The galling thing was that he couldn’t really argue. That he had sampled the forbidden fruits of such rareified strata, he had no regret; bringing a little much-needed equalization into the world was gratifying, and if he started repenting now it would mean denying himself and writing off a good part of what made life challenging. But he had to admit that this time he could have used better judgment. It was all very well for the asses that warmed chairs at HQ to talk about overstress and therapeutic leave. They should try a few weeks in the field, or being shut up in something like the
Tacoma
for a couple of months sometime.
He was still fuming and brooding over what to do about it, when a call alert sounded on a secure personal channel. He acknowledged, and a code appeared announcing the caller as Dolphin. Callen cleared the call and directed it to a vacant screen, which illuminated to show the face of Dolphin, looking sun-flushed and dusty, with the top part of a hood thrown back over his shoulders.
“Well?” Callen asked without preamble.
Dolphin answered in a low voice, at the same time scanning with his eyes as if to make sure he wouldn’t be overheard or interrupted. “I’m at a place called Doriden, a day’s ride north from Revo. As best I can make out, it’s a kind of technical academy. They were here for two nights and left this morning, heading for the area called the Harzonne.
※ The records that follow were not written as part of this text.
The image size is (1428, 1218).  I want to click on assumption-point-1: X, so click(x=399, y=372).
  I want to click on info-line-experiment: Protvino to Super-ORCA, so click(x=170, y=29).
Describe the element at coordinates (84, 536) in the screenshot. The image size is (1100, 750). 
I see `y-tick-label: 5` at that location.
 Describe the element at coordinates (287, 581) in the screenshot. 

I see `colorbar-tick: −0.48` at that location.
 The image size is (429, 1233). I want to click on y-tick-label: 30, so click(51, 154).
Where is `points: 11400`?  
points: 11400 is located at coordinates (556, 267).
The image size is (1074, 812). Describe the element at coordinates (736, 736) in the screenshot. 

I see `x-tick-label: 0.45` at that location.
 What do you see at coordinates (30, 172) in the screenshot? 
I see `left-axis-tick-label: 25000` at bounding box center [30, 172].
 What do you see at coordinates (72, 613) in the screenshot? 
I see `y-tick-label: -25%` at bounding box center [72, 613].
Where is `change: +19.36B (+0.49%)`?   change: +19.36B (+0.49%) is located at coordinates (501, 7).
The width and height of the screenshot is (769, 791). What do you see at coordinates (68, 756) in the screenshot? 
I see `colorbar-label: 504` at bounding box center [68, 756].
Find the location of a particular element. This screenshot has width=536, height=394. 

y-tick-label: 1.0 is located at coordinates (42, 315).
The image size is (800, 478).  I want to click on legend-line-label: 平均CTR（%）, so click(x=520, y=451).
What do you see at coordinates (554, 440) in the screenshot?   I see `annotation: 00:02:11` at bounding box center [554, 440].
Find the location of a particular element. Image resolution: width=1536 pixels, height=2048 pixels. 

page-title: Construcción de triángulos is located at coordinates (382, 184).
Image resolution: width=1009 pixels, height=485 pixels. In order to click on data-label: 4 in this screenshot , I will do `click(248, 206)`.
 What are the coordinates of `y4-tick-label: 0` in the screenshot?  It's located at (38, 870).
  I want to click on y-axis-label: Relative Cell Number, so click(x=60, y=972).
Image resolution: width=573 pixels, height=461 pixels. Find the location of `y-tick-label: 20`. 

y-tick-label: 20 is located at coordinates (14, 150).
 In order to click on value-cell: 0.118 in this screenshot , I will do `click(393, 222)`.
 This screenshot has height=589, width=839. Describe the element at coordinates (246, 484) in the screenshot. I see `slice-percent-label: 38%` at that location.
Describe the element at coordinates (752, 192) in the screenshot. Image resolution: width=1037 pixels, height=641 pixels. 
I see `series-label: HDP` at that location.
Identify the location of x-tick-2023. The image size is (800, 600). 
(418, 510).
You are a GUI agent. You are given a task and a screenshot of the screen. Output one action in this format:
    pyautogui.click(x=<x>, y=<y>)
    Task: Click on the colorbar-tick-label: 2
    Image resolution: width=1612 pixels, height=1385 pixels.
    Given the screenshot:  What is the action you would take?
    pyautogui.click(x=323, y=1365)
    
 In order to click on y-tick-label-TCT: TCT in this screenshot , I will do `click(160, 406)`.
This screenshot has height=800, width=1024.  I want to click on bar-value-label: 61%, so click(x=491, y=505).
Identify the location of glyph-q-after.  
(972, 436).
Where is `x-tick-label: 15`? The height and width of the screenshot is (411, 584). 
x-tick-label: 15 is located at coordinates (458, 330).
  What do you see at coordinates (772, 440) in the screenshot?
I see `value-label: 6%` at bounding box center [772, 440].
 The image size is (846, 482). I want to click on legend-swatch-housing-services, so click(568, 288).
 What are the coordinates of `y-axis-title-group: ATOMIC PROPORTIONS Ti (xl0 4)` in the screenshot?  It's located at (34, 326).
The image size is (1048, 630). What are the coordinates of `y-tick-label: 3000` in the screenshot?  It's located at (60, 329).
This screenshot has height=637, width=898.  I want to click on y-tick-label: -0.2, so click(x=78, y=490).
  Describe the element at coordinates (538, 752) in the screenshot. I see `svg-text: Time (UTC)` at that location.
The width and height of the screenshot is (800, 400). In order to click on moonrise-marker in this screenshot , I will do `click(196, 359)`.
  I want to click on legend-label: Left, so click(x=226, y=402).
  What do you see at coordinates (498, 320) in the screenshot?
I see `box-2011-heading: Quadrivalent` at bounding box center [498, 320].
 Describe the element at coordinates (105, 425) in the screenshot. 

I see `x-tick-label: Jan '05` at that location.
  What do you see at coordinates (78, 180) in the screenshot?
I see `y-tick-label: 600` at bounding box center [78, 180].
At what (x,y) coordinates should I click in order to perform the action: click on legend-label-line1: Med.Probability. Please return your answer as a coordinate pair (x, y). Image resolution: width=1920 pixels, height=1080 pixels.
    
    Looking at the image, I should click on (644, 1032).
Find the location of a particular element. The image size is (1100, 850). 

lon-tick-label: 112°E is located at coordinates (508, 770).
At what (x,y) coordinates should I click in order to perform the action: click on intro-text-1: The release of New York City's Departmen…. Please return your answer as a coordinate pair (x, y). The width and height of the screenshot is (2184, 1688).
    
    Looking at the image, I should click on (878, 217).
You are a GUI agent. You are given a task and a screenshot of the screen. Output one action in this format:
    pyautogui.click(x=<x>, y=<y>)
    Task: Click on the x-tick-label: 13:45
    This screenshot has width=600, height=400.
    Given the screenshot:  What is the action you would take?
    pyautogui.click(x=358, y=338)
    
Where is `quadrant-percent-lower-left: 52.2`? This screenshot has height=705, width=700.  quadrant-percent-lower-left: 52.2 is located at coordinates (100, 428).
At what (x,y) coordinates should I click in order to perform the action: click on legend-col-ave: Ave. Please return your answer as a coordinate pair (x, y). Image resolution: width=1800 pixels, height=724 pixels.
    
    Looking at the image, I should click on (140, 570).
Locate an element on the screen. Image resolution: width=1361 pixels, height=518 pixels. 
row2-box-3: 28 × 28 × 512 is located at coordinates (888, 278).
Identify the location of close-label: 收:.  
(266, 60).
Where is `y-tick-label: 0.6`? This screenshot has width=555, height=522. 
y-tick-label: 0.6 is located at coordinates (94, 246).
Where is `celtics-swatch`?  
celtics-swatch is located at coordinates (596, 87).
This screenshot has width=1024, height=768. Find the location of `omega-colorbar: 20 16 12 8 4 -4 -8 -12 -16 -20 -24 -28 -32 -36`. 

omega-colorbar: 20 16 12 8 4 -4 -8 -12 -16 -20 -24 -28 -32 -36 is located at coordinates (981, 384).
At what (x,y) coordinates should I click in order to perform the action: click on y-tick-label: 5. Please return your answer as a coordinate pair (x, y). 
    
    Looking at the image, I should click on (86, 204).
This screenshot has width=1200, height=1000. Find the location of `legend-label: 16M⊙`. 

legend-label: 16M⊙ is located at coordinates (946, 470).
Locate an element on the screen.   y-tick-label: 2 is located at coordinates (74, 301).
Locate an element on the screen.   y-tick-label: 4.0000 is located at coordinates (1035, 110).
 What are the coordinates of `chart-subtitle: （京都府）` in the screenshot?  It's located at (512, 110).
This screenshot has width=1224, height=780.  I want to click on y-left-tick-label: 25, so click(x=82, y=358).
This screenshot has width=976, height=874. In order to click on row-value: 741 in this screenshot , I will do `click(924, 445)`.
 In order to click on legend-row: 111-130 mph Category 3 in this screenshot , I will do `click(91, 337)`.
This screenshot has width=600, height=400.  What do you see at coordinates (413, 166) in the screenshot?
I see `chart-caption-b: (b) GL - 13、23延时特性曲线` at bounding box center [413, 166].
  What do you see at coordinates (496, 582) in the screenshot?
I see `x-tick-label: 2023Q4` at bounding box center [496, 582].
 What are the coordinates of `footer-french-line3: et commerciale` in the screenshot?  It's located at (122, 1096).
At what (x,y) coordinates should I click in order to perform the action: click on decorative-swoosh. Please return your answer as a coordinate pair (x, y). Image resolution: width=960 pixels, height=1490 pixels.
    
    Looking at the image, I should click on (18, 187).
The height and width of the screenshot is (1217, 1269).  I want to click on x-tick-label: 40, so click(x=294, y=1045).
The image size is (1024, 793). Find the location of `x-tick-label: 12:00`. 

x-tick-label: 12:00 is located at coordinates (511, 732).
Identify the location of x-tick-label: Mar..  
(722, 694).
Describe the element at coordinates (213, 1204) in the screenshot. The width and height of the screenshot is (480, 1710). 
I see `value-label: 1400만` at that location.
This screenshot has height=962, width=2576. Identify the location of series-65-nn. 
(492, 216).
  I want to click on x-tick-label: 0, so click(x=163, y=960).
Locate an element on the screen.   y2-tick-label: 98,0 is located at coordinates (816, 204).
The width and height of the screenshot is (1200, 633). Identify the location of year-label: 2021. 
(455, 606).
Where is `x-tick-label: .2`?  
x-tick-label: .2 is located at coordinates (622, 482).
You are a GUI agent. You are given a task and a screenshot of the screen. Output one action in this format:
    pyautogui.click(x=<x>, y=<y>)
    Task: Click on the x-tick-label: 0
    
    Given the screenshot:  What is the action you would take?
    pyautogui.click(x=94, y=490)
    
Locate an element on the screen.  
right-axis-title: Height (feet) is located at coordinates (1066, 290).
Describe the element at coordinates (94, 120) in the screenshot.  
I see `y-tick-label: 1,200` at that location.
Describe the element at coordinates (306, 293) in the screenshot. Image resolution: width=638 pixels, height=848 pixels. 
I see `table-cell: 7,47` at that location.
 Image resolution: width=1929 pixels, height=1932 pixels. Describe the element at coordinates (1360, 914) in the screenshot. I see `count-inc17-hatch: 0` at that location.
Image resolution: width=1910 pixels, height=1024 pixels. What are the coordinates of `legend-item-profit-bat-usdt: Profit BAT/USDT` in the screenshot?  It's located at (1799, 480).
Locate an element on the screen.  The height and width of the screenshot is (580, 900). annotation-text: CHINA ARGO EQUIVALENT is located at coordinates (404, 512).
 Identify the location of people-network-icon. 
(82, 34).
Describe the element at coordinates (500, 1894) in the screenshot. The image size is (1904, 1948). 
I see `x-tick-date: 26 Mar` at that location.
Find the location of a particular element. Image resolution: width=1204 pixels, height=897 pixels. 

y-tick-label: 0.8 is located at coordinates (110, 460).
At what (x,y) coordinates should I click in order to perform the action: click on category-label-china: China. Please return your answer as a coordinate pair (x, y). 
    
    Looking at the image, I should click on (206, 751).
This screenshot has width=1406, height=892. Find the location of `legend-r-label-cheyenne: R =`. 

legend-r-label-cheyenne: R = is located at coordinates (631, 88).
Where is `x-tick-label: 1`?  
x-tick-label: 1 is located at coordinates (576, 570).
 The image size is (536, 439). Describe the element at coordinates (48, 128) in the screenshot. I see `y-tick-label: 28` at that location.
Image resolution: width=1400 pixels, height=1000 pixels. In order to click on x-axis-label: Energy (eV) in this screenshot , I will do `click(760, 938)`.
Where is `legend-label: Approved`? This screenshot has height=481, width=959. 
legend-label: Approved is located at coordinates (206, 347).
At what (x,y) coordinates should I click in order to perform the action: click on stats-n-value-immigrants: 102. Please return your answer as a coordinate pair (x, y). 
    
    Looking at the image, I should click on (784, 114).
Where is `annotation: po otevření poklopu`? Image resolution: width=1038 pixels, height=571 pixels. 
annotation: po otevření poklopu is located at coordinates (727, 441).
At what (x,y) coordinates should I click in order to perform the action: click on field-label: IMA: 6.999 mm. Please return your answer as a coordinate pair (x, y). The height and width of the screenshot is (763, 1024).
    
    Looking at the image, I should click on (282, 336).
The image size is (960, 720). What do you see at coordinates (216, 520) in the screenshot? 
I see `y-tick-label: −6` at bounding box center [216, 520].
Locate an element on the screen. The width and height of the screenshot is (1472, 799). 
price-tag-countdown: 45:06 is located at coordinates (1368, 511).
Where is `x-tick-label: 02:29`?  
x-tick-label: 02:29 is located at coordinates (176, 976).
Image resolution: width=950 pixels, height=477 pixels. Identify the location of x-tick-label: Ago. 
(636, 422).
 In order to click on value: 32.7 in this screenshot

They don’t seem to have had any definite destination there, but they are on their way to join Wade. It sounds as if the Cyreneans he’s with there will know they’re coming. Local tom-toms, I guess.”
Callen nodded. Something seemed to be working out, anyway. “How are they traveling?” he asked.
“An enclosed coach with a driver’s shade, dark brown with yellow ornaments and flashes. Two horses that they got from a place along the way called Vigagawly. One black and brown, the other plain black. All three targets positively identified. Also, a Cyrenaen who goes by the name of Chev, exact function uncertain.”